Goal: Please put every line of the entries below into a numbered list, leaving out the blank lines.

━━━ Extracted data

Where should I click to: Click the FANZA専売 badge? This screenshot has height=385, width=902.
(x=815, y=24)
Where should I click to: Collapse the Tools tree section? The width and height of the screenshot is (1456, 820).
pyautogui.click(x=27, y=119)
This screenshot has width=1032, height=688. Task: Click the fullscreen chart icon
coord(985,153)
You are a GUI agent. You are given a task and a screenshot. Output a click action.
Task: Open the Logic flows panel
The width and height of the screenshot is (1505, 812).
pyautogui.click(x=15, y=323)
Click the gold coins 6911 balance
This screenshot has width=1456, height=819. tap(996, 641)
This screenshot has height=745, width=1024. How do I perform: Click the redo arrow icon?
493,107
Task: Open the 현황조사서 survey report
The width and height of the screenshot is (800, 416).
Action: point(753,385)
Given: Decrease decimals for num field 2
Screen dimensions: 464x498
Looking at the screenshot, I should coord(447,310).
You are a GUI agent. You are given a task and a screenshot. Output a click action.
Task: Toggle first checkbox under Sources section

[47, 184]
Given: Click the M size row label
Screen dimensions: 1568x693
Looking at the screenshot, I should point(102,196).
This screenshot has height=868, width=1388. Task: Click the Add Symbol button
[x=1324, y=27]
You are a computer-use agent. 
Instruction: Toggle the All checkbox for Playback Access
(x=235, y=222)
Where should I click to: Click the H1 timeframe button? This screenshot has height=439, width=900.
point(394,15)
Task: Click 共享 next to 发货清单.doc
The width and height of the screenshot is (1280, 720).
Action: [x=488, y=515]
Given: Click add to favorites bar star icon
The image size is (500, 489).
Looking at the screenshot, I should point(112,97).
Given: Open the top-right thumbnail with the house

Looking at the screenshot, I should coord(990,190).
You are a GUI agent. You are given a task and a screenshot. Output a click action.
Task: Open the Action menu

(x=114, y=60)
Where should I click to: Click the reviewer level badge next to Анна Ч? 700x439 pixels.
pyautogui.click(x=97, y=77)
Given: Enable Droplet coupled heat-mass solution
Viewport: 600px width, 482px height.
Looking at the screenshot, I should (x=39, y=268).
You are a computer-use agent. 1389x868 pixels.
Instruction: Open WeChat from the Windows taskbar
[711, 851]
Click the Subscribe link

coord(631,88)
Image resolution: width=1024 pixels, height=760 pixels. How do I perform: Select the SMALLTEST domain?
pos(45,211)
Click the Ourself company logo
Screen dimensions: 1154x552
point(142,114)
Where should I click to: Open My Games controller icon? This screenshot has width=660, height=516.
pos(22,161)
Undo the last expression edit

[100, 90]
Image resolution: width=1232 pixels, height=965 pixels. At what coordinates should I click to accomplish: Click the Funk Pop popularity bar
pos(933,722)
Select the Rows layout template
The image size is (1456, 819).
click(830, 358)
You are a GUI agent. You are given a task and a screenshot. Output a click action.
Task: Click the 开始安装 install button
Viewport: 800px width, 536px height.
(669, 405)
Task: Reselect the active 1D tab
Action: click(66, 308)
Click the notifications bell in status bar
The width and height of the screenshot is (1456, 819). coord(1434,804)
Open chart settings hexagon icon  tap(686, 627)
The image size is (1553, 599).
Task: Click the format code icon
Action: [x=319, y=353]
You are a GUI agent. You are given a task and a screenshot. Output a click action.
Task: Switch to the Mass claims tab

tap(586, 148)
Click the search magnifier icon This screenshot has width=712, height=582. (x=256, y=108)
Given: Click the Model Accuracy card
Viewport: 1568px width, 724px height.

━━━━━━

Output:
1. Where should I click to: Click the FANZA専売 badge? This screenshot has height=385, width=902.
2. (x=815, y=24)
3. Where should I click to: Collapse the Tools tree section? The width and height of the screenshot is (1456, 820).
4. pyautogui.click(x=27, y=119)
5. This screenshot has width=1032, height=688. Task: Click the fullscreen chart icon
6. coord(985,153)
7. You are a GUI agent. You are given a task and a screenshot. Output a click action.
8. Task: Open the Logic flows panel
9. The width and height of the screenshot is (1505, 812).
10. pyautogui.click(x=15, y=323)
11. Click the gold coins 6911 balance
12. This screenshot has width=1456, height=819. tap(996, 641)
13. This screenshot has height=745, width=1024. How do I perform: Click the redo arrow icon?
14. 493,107
15. Task: Open the 현황조사서 survey report
16. The width and height of the screenshot is (800, 416).
17. Action: point(753,385)
18. Given: Decrease decimals for num field 2
19. Screen dimensions: 464x498
20. Looking at the screenshot, I should coord(447,310).
21. You are a GUI agent. You are given a task and a screenshot. Output a click action.
22. Task: Toggle first checkbox under Sources section
23. [47, 184]
24. Given: Click the M size row label
25. Screen dimensions: 1568x693
26. Looking at the screenshot, I should point(102,196).
27. This screenshot has height=868, width=1388. Task: Click the Add Symbol button
28. [x=1324, y=27]
29. You are a computer-use agent. 
30. Instruction: Toggle the All checkbox for Playback Access
31. (x=235, y=222)
32. Where should I click to: Click the H1 timeframe button? This screenshot has height=439, width=900.
33. point(394,15)
34. Task: Click 共享 next to 发货清单.doc
35. The width and height of the screenshot is (1280, 720).
36. Action: [x=488, y=515]
37. Given: Click add to favorites bar star icon
38. The image size is (500, 489).
39. Looking at the screenshot, I should point(112,97).
40. Given: Open the top-right thumbnail with the house
41. Looking at the screenshot, I should coord(990,190).
42. You are a GUI agent. You are given a task and a screenshot. Output a click action.
43. Task: Open the Action menu
44. (x=114, y=60)
45. Where should I click to: Click the reviewer level badge next to Анна Ч? 700x439 pixels.
46. pyautogui.click(x=97, y=77)
47. Given: Enable Droplet coupled heat-mass solution
48. Viewport: 600px width, 482px height.
49. Looking at the screenshot, I should (x=39, y=268).
50. You are a computer-use agent. 1389x868 pixels.
51. Instruction: Open WeChat from the Windows taskbar
52. [711, 851]
53. Click the Subscribe link
54. coord(631,88)
55. Image resolution: width=1024 pixels, height=760 pixels. How do I perform: Select the SMALLTEST domain?
56. pos(45,211)
57. Click the Ourself company logo
58. Screen dimensions: 1154x552
59. point(142,114)
60. Where should I click to: Open My Games controller icon? This screenshot has width=660, height=516.
61. pos(22,161)
62. Undo the last expression edit
63. [100, 90]
64. Image resolution: width=1232 pixels, height=965 pixels. At what coordinates should I click to accomplish: Click the Funk Pop popularity bar
65. pos(933,722)
66. Select the Rows layout template
67. The image size is (1456, 819).
68. click(830, 358)
69. You are a GUI agent. You are given a task and a screenshot. Output a click action.
70. Task: Click the 开始安装 install button
71. Viewport: 800px width, 536px height.
72. (669, 405)
73. Task: Reselect the active 1D tab
74. Action: click(66, 308)
75. Click the notifications bell in status bar
76. The width and height of the screenshot is (1456, 819). coord(1434,804)
77. Open chart settings hexagon icon  tap(686, 627)
78. The image size is (1553, 599).
79. Task: Click the format code icon
80. Action: [x=319, y=353]
81. You are a GUI agent. You are given a task and a screenshot. Output a click action.
82. Task: Switch to the Mass claims tab
83. tap(586, 148)
84. Click the search magnifier icon This screenshot has width=712, height=582. (x=256, y=108)
85. Given: Click the Model Accuracy card
86. Viewport: 1568px width, 724px height.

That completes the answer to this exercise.